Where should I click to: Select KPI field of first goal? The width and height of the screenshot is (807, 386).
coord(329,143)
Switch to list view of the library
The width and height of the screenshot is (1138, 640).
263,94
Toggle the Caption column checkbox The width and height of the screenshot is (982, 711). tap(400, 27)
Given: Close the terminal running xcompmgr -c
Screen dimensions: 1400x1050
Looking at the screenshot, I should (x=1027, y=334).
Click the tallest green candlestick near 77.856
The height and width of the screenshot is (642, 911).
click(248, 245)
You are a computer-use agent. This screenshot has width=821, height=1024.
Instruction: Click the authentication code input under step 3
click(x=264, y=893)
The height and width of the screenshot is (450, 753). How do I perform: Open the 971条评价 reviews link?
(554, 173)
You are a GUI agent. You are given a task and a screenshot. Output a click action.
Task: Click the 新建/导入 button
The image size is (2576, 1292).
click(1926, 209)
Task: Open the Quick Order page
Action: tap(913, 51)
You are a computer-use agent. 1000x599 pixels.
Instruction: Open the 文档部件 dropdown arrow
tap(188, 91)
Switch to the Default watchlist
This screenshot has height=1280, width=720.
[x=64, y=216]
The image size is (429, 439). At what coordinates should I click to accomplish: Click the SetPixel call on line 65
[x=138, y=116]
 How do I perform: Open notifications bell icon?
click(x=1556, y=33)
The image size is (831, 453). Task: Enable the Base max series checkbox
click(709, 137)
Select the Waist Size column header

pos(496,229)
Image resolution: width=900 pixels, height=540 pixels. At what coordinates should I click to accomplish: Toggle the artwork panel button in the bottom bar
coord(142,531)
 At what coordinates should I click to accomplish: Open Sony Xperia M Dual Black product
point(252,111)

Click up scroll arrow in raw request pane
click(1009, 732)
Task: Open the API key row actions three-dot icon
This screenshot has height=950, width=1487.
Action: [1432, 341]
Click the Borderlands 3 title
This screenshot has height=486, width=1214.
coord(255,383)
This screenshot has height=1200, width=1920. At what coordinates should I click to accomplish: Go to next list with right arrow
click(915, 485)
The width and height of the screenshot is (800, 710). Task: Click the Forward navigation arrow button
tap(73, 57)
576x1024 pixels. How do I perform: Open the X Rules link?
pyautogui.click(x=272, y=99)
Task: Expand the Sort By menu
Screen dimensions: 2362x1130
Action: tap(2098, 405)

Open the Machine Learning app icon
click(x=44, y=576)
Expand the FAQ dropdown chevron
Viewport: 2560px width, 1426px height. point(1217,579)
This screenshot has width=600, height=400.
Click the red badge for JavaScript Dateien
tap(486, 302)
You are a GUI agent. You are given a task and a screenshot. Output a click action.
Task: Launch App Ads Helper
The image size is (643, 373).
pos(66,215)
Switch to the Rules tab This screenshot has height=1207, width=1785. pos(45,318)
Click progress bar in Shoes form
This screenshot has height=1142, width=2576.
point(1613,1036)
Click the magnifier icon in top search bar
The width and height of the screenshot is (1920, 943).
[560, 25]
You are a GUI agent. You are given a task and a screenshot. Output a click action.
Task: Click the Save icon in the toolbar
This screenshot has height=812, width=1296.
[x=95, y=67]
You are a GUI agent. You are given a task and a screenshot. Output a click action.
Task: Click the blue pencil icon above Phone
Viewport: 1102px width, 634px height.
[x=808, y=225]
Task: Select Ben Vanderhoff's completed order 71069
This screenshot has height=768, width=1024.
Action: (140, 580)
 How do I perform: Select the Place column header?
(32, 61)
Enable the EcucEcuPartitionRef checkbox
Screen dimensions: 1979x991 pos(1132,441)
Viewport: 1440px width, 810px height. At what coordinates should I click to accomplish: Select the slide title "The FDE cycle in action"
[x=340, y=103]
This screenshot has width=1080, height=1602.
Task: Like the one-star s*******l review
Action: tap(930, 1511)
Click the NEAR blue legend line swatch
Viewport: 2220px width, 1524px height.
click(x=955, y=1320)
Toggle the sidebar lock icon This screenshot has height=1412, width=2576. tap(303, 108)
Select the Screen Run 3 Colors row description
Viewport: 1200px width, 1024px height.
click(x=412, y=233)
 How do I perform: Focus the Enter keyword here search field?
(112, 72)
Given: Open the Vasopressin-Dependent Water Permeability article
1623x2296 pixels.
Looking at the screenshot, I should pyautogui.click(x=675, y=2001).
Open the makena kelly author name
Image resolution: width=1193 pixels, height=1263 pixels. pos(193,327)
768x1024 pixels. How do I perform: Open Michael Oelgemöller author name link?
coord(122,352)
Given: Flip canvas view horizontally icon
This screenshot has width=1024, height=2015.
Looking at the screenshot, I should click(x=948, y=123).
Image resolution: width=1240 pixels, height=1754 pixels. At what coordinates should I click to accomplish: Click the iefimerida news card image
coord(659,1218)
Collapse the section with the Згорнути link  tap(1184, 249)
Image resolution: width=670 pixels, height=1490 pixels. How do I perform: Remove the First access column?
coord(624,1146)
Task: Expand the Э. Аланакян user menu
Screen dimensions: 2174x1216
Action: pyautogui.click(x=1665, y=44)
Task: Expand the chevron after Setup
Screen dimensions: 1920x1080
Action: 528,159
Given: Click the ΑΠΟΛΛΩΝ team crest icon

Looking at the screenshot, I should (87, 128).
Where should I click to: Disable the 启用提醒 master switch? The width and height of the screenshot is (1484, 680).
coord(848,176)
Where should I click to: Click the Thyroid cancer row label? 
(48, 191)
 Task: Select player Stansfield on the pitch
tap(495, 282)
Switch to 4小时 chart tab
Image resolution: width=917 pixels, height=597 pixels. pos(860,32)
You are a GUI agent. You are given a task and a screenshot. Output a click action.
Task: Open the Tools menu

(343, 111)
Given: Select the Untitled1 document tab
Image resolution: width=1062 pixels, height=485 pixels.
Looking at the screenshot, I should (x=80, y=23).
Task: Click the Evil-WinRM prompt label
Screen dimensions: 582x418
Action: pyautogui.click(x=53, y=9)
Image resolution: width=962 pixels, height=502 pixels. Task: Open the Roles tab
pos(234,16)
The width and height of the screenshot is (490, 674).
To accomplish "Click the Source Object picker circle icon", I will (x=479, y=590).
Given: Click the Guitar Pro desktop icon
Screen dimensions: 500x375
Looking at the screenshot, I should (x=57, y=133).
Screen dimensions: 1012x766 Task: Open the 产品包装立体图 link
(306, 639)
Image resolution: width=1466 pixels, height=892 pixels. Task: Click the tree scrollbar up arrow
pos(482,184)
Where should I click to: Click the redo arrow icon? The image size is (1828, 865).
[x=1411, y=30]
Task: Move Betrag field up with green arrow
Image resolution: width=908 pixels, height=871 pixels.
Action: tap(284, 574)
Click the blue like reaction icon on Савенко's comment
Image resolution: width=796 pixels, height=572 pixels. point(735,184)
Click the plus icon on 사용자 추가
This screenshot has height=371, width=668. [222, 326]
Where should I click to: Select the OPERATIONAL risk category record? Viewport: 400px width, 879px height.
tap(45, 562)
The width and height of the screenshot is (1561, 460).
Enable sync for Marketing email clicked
•••
What is needed → Put every line of the listing above into a Markdown table with the columns Row and Listing line, numbering the rows in order and leaving out blank lines.

The output →
| Row | Listing line |
|---|---|
| 1 | Where should I click to: Select KPI field of first goal? The width and height of the screenshot is (807, 386). |
| 2 | coord(329,143) |
| 3 | Switch to list view of the library |
| 4 | The width and height of the screenshot is (1138, 640). |
| 5 | 263,94 |
| 6 | Toggle the Caption column checkbox The width and height of the screenshot is (982, 711). tap(400, 27) |
| 7 | Given: Close the terminal running xcompmgr -c |
| 8 | Screen dimensions: 1400x1050 |
| 9 | Looking at the screenshot, I should (x=1027, y=334). |
| 10 | Click the tallest green candlestick near 77.856 |
| 11 | The height and width of the screenshot is (642, 911). |
| 12 | click(248, 245) |
| 13 | You are a computer-use agent. This screenshot has width=821, height=1024. |
| 14 | Instruction: Click the authentication code input under step 3 |
| 15 | click(x=264, y=893) |
| 16 | The height and width of the screenshot is (450, 753). How do I perform: Open the 971条评价 reviews link? |
| 17 | (554, 173) |
| 18 | You are a GUI agent. You are given a task and a screenshot. Output a click action. |
| 19 | Task: Click the 新建/导入 button |
| 20 | The image size is (2576, 1292). |
| 21 | click(1926, 209) |
| 22 | Task: Open the Quick Order page |
| 23 | Action: tap(913, 51) |
| 24 | You are a computer-use agent. 1000x599 pixels. |
| 25 | Instruction: Open the 文档部件 dropdown arrow |
| 26 | tap(188, 91) |
| 27 | Switch to the Default watchlist |
| 28 | This screenshot has height=1280, width=720. |
| 29 | [x=64, y=216] |
| 30 | The image size is (429, 439). At what coordinates should I click to accomplish: Click the SetPixel call on line 65 |
| 31 | [x=138, y=116] |
| 32 |  How do I perform: Open notifications bell icon? |
| 33 | click(x=1556, y=33) |
| 34 | The image size is (831, 453). Task: Enable the Base max series checkbox |
| 35 | click(709, 137) |
| 36 | Select the Waist Size column header |
| 37 | pos(496,229) |
| 38 | Image resolution: width=900 pixels, height=540 pixels. At what coordinates should I click to accomplish: Toggle the artwork panel button in the bottom bar |
| 39 | coord(142,531) |
| 40 |  At what coordinates should I click to accomplish: Open Sony Xperia M Dual Black product |
| 41 | point(252,111) |
| 42 | Click up scroll arrow in raw request pane |
| 43 | click(1009, 732) |
| 44 | Task: Open the API key row actions three-dot icon |
| 45 | This screenshot has height=950, width=1487. |
| 46 | Action: [1432, 341] |
| 47 | Click the Borderlands 3 title |
| 48 | This screenshot has height=486, width=1214. |
| 49 | coord(255,383) |
| 50 | This screenshot has height=1200, width=1920. At what coordinates should I click to accomplish: Go to next list with right arrow |
| 51 | click(915, 485) |
| 52 | The width and height of the screenshot is (800, 710). Task: Click the Forward navigation arrow button |
| 53 | tap(73, 57) |
| 54 | 576x1024 pixels. How do I perform: Open the X Rules link? |
| 55 | pyautogui.click(x=272, y=99) |
| 56 | Task: Expand the Sort By menu |
| 57 | Screen dimensions: 2362x1130 |
| 58 | Action: tap(2098, 405) |
| 59 | Open the Machine Learning app icon |
| 60 | click(x=44, y=576) |
| 61 | Expand the FAQ dropdown chevron |
| 62 | Viewport: 2560px width, 1426px height. point(1217,579) |
| 63 | This screenshot has width=600, height=400. |
| 64 | Click the red badge for JavaScript Dateien |
| 65 | tap(486, 302) |
| 66 | You are a GUI agent. You are given a task and a screenshot. Output a click action. |
| 67 | Task: Launch App Ads Helper |
| 68 | The image size is (643, 373). |
| 69 | pos(66,215) |
| 70 | Switch to the Rules tab This screenshot has height=1207, width=1785. pos(45,318) |
| 71 | Click progress bar in Shoes form |
| 72 | This screenshot has height=1142, width=2576. |
| 73 | point(1613,1036) |
| 74 | Click the magnifier icon in top search bar |
| 75 | The width and height of the screenshot is (1920, 943). |
| 76 | [560, 25] |
| 77 | You are a GUI agent. You are given a task and a screenshot. Output a click action. |
| 78 | Task: Click the Save icon in the toolbar |
| 79 | This screenshot has height=812, width=1296. |
| 80 | [x=95, y=67] |
| 81 | You are a GUI agent. You are given a task and a screenshot. Output a click action. |
| 82 | Task: Click the blue pencil icon above Phone |
| 83 | Viewport: 1102px width, 634px height. |
| 84 | [x=808, y=225] |
| 85 | Task: Select Ben Vanderhoff's completed order 71069 |
| 86 | This screenshot has height=768, width=1024. |
| 87 | Action: (140, 580) |
| 88 |  How do I perform: Select the Place column header? |
| 89 | (32, 61) |
| 90 | Enable the EcucEcuPartitionRef checkbox |
| 91 | Screen dimensions: 1979x991 pos(1132,441) |
| 92 | Viewport: 1440px width, 810px height. At what coordinates should I click to accomplish: Select the slide title "The FDE cycle in action" |
| 93 | [x=340, y=103] |
| 94 | This screenshot has width=1080, height=1602. |
| 95 | Task: Like the one-star s*******l review |
| 96 | Action: tap(930, 1511) |
| 97 | Click the NEAR blue legend line swatch |
| 98 | Viewport: 2220px width, 1524px height. |
| 99 | click(x=955, y=1320) |
| 100 | Toggle the sidebar lock icon This screenshot has height=1412, width=2576. tap(303, 108) |
| 101 | Select the Screen Run 3 Colors row description |
| 102 | Viewport: 1200px width, 1024px height. |
| 103 | click(x=412, y=233) |
| 104 |  How do I perform: Focus the Enter keyword here search field? |
| 105 | (112, 72) |
| 106 | Given: Open the Vasopressin-Dependent Water Permeability article |
| 107 | 1623x2296 pixels. |
| 108 | Looking at the screenshot, I should pyautogui.click(x=675, y=2001). |
| 109 | Open the makena kelly author name |
| 110 | Image resolution: width=1193 pixels, height=1263 pixels. pos(193,327) |
| 111 | 768x1024 pixels. How do I perform: Open Michael Oelgemöller author name link? |
| 112 | coord(122,352) |
| 113 | Given: Flip canvas view horizontally icon |
| 114 | This screenshot has width=1024, height=2015. |
| 115 | Looking at the screenshot, I should click(x=948, y=123). |
| 116 | Image resolution: width=1240 pixels, height=1754 pixels. At what coordinates should I click to accomplish: Click the iefimerida news card image |
| 117 | coord(659,1218) |
| 118 | Collapse the section with the Згорнути link  tap(1184, 249) |
| 119 | Image resolution: width=670 pixels, height=1490 pixels. How do I perform: Remove the First access column? |
| 120 | coord(624,1146) |
| 121 | Task: Expand the Э. Аланакян user menu |
| 122 | Screen dimensions: 2174x1216 |
| 123 | Action: pyautogui.click(x=1665, y=44) |
| 124 | Task: Expand the chevron after Setup |
| 125 | Screen dimensions: 1920x1080 |
| 126 | Action: 528,159 |
| 127 | Given: Click the ΑΠΟΛΛΩΝ team crest icon |
| 128 | Looking at the screenshot, I should (87, 128). |
| 129 | Where should I click to: Disable the 启用提醒 master switch? The width and height of the screenshot is (1484, 680). |
| 130 | coord(848,176) |
| 131 | Where should I click to: Click the Thyroid cancer row label?  |
| 132 | (48, 191) |
| 133 |  Task: Select player Stansfield on the pitch |
| 134 | tap(495, 282) |
| 135 | Switch to 4小时 chart tab |
| 136 | Image resolution: width=917 pixels, height=597 pixels. pos(860,32) |
| 137 | You are a GUI agent. You are given a task and a screenshot. Output a click action. |
| 138 | Task: Open the Tools menu |
| 139 | (343, 111) |
| 140 | Given: Select the Untitled1 document tab |
| 141 | Image resolution: width=1062 pixels, height=485 pixels. |
| 142 | Looking at the screenshot, I should (x=80, y=23). |
| 143 | Task: Click the Evil-WinRM prompt label |
| 144 | Screen dimensions: 582x418 |
| 145 | Action: pyautogui.click(x=53, y=9) |
| 146 | Image resolution: width=962 pixels, height=502 pixels. Task: Open the Roles tab |
| 147 | pos(234,16) |
| 148 | The width and height of the screenshot is (490, 674). |
| 149 | To accomplish "Click the Source Object picker circle icon", I will (x=479, y=590). |
| 150 | Given: Click the Guitar Pro desktop icon |
| 151 | Screen dimensions: 500x375 |
| 152 | Looking at the screenshot, I should (x=57, y=133). |
| 153 | Screen dimensions: 1012x766 Task: Open the 产品包装立体图 link |
| 154 | (306, 639) |
| 155 | Image resolution: width=1466 pixels, height=892 pixels. Task: Click the tree scrollbar up arrow |
| 156 | pos(482,184) |
| 157 | Where should I click to: Click the redo arrow icon? The image size is (1828, 865). |
| 158 | [x=1411, y=30] |
| 159 | Task: Move Betrag field up with green arrow |
| 160 | Image resolution: width=908 pixels, height=871 pixels. |
| 161 | Action: tap(284, 574) |
| 162 | Click the blue like reaction icon on Савенко's comment |
| 163 | Image resolution: width=796 pixels, height=572 pixels. point(735,184) |
| 164 | Click the plus icon on 사용자 추가 |
| 165 | This screenshot has height=371, width=668. [222, 326] |
| 166 | Where should I click to: Select the OPERATIONAL risk category record? Viewport: 400px width, 879px height. |
| 167 | tap(45, 562) |
| 168 | The width and height of the screenshot is (1561, 460). |
| 169 | Enable sync for Marketing email clicked |